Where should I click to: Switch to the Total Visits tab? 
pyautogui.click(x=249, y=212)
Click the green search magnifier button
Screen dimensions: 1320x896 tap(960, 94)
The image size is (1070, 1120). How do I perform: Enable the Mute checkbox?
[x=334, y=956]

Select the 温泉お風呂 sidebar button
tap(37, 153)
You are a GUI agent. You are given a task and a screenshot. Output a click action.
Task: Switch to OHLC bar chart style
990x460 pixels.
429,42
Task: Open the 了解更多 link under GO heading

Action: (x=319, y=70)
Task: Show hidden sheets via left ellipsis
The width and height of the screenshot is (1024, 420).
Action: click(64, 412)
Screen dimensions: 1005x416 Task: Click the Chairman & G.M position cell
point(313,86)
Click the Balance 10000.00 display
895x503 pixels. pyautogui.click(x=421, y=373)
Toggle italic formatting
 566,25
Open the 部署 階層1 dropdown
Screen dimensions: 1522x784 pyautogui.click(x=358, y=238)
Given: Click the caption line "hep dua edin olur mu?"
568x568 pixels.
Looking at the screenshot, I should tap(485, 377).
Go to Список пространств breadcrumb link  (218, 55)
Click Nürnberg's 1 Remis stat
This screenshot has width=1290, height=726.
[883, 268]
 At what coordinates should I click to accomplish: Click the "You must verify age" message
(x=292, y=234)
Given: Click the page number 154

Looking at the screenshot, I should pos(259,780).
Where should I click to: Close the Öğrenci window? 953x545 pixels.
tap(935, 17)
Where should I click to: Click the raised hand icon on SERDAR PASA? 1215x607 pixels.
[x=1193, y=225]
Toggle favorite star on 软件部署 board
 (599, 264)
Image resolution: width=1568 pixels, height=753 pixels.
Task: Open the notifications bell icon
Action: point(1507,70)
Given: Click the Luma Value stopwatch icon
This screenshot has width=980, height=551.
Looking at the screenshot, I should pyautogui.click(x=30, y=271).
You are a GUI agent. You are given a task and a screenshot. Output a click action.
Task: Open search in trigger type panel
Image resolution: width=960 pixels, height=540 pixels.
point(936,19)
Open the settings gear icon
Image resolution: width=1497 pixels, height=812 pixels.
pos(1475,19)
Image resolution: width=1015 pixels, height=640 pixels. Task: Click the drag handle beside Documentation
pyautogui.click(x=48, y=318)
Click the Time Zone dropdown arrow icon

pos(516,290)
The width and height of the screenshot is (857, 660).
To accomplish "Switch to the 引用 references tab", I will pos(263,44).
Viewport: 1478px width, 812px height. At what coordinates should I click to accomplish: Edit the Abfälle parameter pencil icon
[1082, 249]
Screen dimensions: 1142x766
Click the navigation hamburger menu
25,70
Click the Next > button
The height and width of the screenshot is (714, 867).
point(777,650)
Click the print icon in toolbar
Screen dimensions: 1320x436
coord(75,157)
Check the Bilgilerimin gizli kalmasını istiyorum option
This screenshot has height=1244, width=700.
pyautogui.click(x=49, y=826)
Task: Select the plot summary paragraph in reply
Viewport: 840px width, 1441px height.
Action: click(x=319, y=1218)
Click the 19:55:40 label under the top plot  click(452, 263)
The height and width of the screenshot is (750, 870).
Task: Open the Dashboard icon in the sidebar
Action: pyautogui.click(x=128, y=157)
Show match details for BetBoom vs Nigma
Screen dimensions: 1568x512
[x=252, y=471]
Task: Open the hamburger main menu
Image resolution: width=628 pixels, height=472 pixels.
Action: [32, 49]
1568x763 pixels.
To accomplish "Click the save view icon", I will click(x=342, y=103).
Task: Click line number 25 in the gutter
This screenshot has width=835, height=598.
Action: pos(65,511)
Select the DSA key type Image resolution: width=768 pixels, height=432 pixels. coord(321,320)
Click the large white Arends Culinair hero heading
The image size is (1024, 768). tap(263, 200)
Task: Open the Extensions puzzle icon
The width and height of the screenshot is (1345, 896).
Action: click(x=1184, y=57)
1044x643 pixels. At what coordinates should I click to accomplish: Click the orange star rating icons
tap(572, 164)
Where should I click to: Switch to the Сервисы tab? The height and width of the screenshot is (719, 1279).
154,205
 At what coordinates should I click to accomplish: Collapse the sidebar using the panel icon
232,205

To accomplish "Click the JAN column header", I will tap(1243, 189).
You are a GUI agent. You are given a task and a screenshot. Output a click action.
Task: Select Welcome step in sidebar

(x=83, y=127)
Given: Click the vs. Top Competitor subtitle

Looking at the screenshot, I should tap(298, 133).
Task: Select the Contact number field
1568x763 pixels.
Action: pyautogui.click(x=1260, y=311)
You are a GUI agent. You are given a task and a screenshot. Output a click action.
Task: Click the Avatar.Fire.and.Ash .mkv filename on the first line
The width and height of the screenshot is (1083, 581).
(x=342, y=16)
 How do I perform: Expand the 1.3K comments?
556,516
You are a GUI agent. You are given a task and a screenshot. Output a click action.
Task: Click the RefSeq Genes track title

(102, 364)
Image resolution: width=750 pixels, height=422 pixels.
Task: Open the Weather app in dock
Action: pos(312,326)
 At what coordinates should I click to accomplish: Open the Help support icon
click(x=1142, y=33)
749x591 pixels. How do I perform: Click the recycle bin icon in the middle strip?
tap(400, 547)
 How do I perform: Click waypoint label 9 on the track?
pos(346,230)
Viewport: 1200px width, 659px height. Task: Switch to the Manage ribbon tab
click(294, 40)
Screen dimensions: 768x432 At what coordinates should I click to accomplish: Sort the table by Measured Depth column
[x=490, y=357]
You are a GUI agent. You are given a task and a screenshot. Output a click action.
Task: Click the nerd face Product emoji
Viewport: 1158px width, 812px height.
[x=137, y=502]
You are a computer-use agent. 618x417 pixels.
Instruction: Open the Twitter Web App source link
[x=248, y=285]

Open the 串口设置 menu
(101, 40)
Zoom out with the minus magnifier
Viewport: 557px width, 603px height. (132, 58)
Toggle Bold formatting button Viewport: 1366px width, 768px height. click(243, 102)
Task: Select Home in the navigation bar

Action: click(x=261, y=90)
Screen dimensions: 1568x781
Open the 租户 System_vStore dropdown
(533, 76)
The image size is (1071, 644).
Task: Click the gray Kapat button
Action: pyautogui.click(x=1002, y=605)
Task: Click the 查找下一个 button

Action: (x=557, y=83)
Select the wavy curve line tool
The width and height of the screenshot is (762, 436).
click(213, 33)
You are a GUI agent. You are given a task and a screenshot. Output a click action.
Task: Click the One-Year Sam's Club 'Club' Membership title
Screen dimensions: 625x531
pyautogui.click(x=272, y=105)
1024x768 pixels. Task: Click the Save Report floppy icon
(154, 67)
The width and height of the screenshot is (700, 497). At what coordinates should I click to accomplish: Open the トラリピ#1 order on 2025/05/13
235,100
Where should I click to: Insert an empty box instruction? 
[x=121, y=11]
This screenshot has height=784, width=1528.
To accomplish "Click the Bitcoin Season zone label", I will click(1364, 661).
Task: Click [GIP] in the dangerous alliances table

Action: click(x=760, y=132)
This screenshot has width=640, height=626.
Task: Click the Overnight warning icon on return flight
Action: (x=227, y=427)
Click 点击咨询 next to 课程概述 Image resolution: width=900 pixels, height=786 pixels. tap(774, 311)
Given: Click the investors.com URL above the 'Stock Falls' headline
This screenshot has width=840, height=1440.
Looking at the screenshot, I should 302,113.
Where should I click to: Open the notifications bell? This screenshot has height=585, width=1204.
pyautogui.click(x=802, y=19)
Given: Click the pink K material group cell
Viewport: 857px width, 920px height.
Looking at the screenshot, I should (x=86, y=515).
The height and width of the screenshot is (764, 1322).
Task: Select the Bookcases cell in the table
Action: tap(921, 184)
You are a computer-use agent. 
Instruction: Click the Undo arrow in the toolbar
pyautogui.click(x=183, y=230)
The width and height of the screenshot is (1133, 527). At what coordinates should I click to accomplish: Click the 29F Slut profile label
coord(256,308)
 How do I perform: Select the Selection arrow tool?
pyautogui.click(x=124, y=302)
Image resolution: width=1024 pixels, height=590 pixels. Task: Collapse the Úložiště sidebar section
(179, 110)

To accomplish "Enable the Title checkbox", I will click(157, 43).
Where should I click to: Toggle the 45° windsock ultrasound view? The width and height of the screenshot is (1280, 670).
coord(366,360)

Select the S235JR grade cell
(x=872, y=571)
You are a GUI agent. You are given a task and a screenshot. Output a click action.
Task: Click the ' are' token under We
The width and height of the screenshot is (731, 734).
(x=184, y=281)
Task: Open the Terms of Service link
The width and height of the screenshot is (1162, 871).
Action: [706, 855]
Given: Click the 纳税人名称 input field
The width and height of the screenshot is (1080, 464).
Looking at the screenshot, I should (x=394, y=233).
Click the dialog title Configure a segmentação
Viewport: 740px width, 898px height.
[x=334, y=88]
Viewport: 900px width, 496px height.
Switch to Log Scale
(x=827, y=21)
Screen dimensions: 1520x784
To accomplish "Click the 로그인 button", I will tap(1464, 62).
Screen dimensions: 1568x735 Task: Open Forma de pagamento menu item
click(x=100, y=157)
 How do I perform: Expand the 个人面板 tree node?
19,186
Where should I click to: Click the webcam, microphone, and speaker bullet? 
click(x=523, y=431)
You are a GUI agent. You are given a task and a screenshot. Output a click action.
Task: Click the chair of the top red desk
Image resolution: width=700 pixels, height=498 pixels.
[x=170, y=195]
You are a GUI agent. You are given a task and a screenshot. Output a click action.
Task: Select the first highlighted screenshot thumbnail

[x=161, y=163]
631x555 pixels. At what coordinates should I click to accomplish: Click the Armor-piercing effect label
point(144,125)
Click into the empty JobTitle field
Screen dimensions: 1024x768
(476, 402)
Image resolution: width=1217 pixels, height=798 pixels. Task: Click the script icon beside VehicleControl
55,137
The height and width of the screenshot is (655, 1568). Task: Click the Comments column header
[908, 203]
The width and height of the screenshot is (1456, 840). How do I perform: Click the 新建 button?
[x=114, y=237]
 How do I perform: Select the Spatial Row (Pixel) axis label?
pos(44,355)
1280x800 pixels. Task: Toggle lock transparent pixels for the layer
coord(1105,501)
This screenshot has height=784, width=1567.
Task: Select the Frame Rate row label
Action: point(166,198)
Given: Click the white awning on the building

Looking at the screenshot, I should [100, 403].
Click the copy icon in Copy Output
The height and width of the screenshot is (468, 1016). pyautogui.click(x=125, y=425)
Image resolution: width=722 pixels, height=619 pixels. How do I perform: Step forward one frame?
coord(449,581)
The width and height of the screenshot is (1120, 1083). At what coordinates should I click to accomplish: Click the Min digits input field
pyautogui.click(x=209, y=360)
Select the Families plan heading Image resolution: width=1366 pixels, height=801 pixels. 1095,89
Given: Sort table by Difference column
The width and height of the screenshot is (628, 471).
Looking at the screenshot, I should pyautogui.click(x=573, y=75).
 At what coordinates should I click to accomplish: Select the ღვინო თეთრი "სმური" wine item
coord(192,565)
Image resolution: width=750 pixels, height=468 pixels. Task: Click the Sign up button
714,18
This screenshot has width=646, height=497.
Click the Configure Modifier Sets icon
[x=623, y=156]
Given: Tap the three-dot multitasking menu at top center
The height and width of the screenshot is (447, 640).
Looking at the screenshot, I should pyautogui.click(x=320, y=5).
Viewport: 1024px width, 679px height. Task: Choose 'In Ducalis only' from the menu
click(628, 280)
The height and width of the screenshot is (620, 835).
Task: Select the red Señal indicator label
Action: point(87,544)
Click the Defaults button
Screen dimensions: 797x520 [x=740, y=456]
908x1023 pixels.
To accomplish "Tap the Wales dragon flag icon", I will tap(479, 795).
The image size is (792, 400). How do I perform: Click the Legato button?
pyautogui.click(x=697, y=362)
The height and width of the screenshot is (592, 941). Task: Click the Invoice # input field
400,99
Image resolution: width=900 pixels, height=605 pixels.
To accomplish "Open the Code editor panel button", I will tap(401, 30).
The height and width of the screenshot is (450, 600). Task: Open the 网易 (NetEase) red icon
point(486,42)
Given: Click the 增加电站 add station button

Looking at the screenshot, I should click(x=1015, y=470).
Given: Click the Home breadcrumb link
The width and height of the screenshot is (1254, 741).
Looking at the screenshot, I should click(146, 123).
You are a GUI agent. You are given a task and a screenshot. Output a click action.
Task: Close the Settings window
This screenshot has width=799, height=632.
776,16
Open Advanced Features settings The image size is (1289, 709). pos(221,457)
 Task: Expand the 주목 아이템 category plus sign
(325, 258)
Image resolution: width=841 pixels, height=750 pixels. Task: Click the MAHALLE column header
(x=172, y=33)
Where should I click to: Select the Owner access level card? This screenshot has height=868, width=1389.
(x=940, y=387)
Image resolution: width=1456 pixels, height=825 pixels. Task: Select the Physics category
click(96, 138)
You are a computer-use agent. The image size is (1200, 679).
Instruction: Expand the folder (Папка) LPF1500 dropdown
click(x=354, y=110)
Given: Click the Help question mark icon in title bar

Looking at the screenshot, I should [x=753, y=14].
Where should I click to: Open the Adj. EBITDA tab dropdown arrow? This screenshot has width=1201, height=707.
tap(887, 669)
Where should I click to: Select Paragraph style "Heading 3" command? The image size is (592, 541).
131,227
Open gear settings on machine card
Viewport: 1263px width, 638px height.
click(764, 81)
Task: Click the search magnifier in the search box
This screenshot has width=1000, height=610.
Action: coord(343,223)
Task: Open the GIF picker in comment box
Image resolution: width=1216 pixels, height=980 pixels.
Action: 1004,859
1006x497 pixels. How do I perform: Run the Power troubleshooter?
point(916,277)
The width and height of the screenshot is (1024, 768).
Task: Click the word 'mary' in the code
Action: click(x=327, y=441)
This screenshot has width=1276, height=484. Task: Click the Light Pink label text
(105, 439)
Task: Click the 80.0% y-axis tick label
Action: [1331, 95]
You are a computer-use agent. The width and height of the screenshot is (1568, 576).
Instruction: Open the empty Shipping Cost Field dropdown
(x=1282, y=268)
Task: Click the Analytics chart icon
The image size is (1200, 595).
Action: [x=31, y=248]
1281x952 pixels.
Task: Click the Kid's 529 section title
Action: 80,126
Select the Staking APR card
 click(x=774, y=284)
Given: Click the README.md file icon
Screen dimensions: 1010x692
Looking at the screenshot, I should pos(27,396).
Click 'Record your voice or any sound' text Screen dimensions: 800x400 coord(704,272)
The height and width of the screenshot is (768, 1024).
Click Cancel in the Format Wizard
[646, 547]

============

**Work order**
Copy the line containing "Instruction: Expand the" exactly. Then copy every line after it through the end of the listing, and nothing more.

**Answer for this exercise**
Instruction: Expand the folder (Папка) LPF1500 dropdown
click(x=354, y=110)
Given: Click the Help question mark icon in title bar

Looking at the screenshot, I should [x=753, y=14].
Where should I click to: Open the Adj. EBITDA tab dropdown arrow? This screenshot has width=1201, height=707.
tap(887, 669)
Where should I click to: Select Paragraph style "Heading 3" command? The image size is (592, 541).
131,227
Open gear settings on machine card
Viewport: 1263px width, 638px height.
click(764, 81)
Task: Click the search magnifier in the search box
This screenshot has width=1000, height=610.
Action: coord(343,223)
Task: Open the GIF picker in comment box
Image resolution: width=1216 pixels, height=980 pixels.
Action: 1004,859
1006x497 pixels. How do I perform: Run the Power troubleshooter?
point(916,277)
The width and height of the screenshot is (1024, 768).
Task: Click the word 'mary' in the code
Action: click(x=327, y=441)
This screenshot has width=1276, height=484. Task: Click the Light Pink label text
(105, 439)
Task: Click the 80.0% y-axis tick label
Action: [1331, 95]
You are a computer-use agent. The width and height of the screenshot is (1568, 576).
Instruction: Open the empty Shipping Cost Field dropdown
(x=1282, y=268)
Task: Click the Analytics chart icon
The image size is (1200, 595).
Action: [x=31, y=248]
1281x952 pixels.
Task: Click the Kid's 529 section title
Action: 80,126
Select the Staking APR card
 click(x=774, y=284)
Given: Click the README.md file icon
Screen dimensions: 1010x692
Looking at the screenshot, I should pos(27,396).
Click 'Record your voice or any sound' text Screen dimensions: 800x400 coord(704,272)
The height and width of the screenshot is (768, 1024).
Click Cancel in the Format Wizard
[646, 547]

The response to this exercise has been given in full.